== WHAT TO PRODUCE ==
Copy out the part of the listing that begins with the line containing "Close the Project - VBAProject panel" and ends with the line containing "Click the Protezione Civile logo icon", both lines included. Leave the pictures out.

--- start of RECORDS SUPPLIED ---

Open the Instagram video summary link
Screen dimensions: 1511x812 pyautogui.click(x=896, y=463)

--- end of RECORDS SUPPLIED ---
--- start of RECORDS SUPPLIED ---

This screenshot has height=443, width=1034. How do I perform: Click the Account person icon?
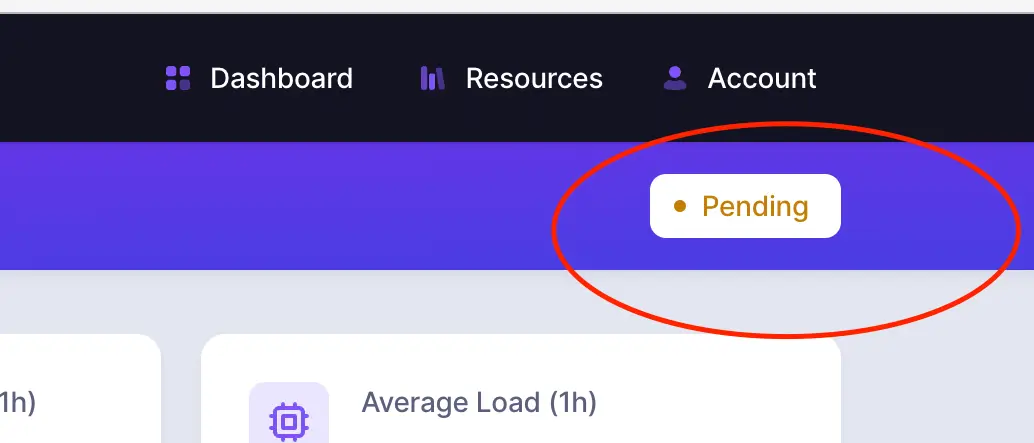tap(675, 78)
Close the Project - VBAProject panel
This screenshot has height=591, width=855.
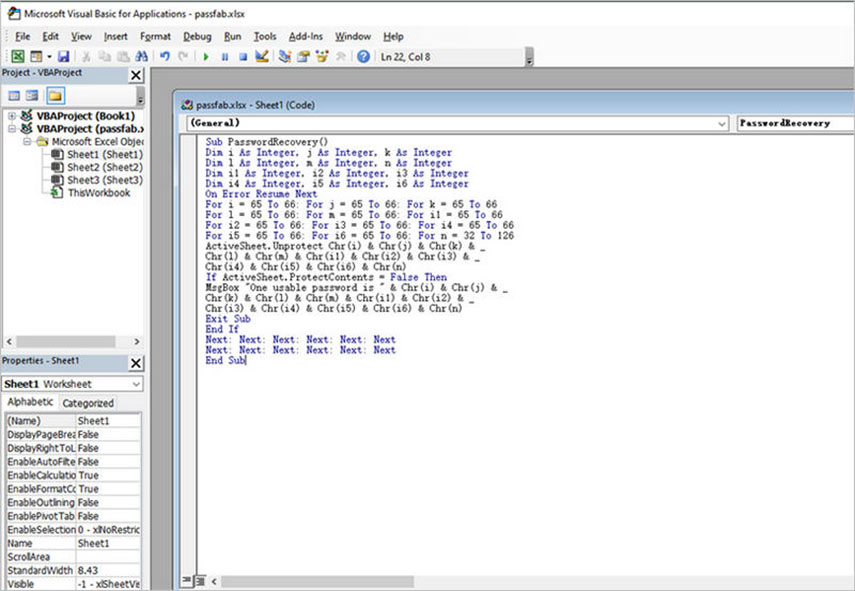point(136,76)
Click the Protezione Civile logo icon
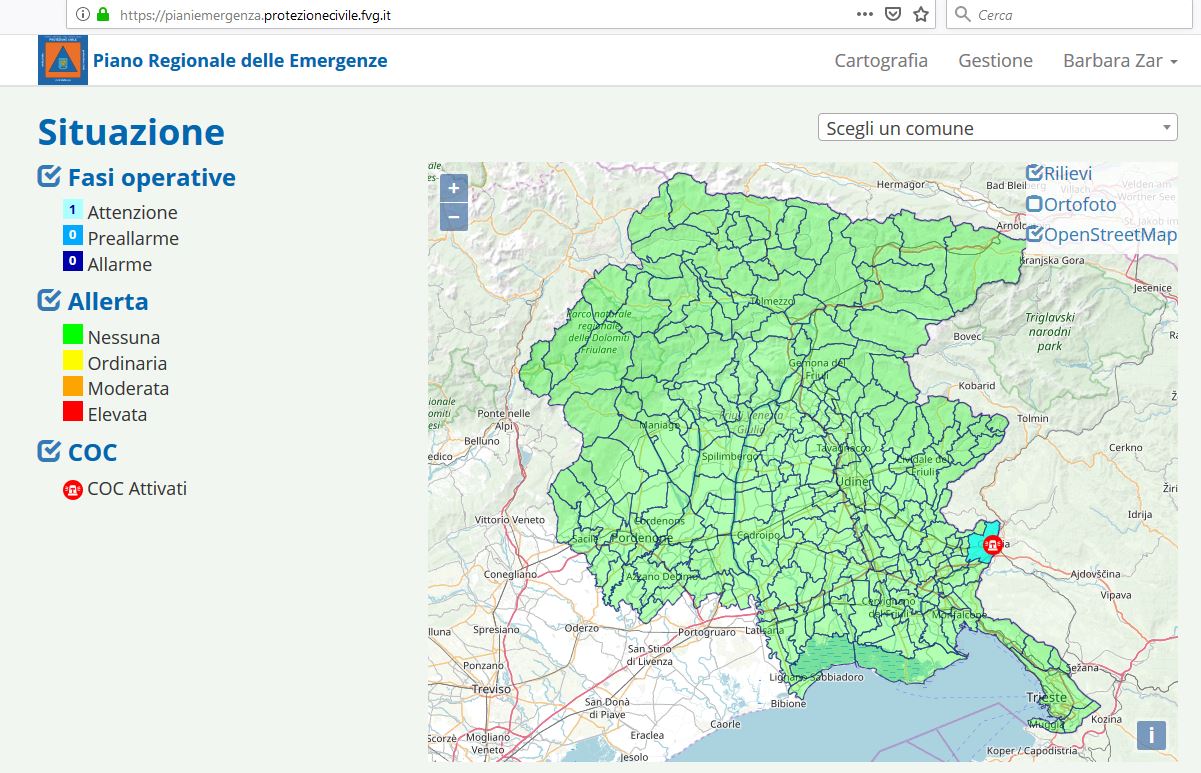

--- end of RECORDS SUPPLIED ---

== TASK RESPONSE ==
Close the Project - VBAProject panel
This screenshot has height=591, width=855.
point(136,76)
Click the Protezione Civile logo icon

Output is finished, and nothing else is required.